Pointing data for screenshots and pages:
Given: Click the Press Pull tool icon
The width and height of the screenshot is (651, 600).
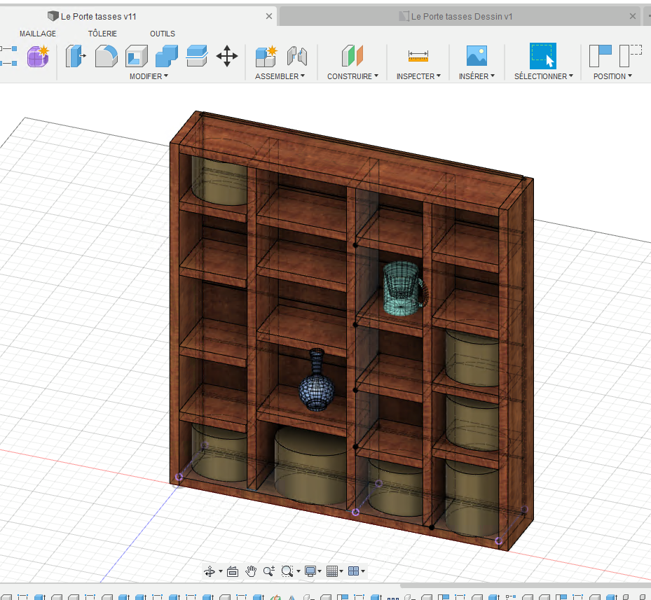Looking at the screenshot, I should pyautogui.click(x=75, y=56).
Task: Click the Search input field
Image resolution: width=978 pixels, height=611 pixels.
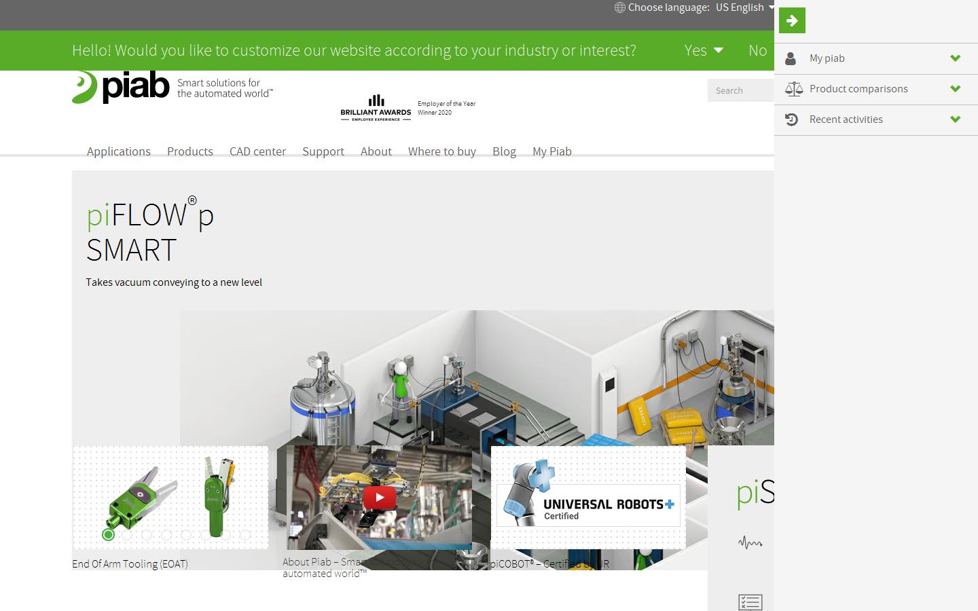Action: coord(740,90)
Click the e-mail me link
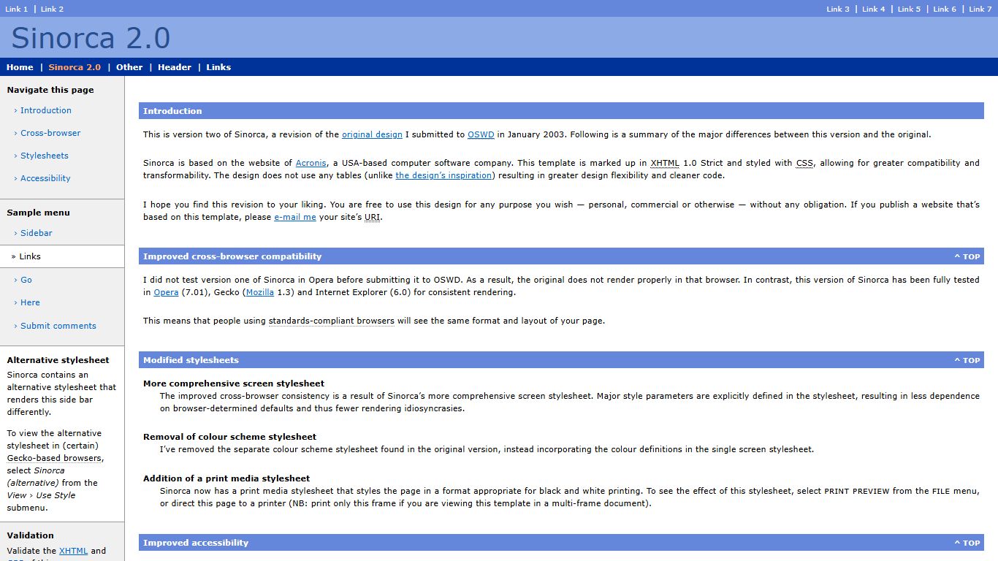 295,217
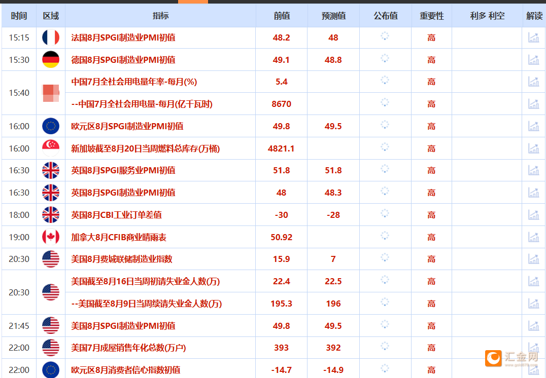Select the Eurozone flag icon
This screenshot has width=546, height=378.
(x=50, y=126)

PROBLEM REQUIREMENTS:
Please recast all of the data above as a numbered list with one line per item, skipping any blank lines and leaving the pictures out.

ANSWER FOR THIS EXERCISE:
1. Given: Click the Press Pull tool icon
2. The width and height of the screenshot is (651, 600).
3. Looking at the screenshot, I should pyautogui.click(x=75, y=56).
4. Task: Click the Search input field
5. Image resolution: width=978 pixels, height=611 pixels.
6. Action: coord(740,90)
7. Click the e-mail me link
8.  295,217
9. Select the Eurozone flag icon
10. This screenshot has width=546, height=378.
11. (x=50, y=126)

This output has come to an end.